We investigated whether EPT GUVs exhibited similar phase behaviour as those prepared by electroformation, based on results obtained in previous studies.21 Typically, at RT electroformed vesicles with equal amounts of DOPC and DPPC phase separate into non-circular gel phase domains within a fluid continuous phase when the cholesterol mole fraction is less than 10 mol%. Between 10–45 mol% of cholesterol, Lo/Ld coexistence is seen (characterised by the presence of circular fluid domains). NMR has revealed there may also be three-phase coexistence regions, although these were not observed with fluorescence microscopy.20 Above the 45 mol% cholesterol threshold, a single uniform liquid phase is present. This behaviour is summarised in the phase diagram in Fig. 1B and graph in Fig. 1C.
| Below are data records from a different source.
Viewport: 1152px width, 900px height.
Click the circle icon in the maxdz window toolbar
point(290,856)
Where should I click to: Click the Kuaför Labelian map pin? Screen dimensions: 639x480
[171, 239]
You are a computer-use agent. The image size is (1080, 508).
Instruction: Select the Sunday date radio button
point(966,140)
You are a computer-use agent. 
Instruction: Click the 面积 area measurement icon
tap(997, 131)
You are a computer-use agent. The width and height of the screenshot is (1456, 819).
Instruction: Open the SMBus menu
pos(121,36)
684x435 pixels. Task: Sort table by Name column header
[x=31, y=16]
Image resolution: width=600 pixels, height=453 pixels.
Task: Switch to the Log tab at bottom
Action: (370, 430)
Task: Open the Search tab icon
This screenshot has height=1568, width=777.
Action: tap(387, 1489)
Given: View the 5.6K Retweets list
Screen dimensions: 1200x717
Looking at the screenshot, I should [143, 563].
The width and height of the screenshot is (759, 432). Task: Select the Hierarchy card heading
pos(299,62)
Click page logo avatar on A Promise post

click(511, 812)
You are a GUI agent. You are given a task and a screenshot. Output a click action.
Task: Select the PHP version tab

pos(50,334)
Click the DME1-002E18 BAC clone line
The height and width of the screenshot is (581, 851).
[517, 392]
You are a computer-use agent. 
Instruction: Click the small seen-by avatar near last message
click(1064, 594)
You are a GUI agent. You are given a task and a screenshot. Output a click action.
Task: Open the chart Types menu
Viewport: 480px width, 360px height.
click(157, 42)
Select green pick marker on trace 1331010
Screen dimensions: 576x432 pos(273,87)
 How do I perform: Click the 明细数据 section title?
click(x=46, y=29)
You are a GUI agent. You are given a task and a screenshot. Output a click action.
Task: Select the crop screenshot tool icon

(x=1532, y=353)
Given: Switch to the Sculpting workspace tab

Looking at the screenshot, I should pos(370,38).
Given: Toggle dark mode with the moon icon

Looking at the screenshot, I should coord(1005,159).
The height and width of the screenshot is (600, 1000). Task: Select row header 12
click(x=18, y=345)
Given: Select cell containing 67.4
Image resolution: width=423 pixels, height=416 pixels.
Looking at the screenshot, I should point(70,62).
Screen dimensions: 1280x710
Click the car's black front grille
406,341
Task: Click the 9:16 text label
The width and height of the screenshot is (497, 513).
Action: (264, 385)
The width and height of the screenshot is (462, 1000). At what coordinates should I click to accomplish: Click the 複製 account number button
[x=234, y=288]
In our experiments (indicated as coloured circles and boxes Fig. 1B–D) we obtained gel/liquid phase separation in vesicles where 0–35 mol% cholesterol was present in the initial lipid-in-oil mixture. From 37–80 mol%, each vesicle composition displayed circular domains characteristic of Lo/Ld phase separation. Finally, at 90 mol% cholesterol, a single liquid phase was obtained. We therefore estimate the gel/liquid to Lo/Ld transition occurs between 35–37 mol% cholesterol, and the Lo/Ld to single liquid transition occurring between 80–90 mol% cholesterol in the originally dissolved lipid mixture. Comparing these transitions to those obtained with electroformation gives us a cholesterol incorporation efficiency of 28% in the gel/liquid to Lo/Ld transition region and 44–50% at the Lo/Ld to single liquid transition region. As with electroformed GUVs, we found that increasing cholesterol concentration was associated with an increasing area fraction of dark domains in our EPT GUVs.29

Whilst there is clearly reduced cholesterol insertion (relative to the phospholipid insertion) in EPT vesicles compared to electroformed vesicles, the incorporation percentages reported here are significantly higher than the <1 mol% reported by Blosser et al. using the cDICE method.25 In addition, the EPT GUVs showed very low compositional dispersity (ESI Fig. SI1), with more than 95% of vesicles generated displaying the same phase behaviour as the rest of the set (a minimum of 100 GUVs for each composition observed). This suggests that the membrane composition of EPT GUVs can be accurately controlled simply by compensating for the relative partitioning of cholesterol by adding an increased concentration to the initial lipid mixture.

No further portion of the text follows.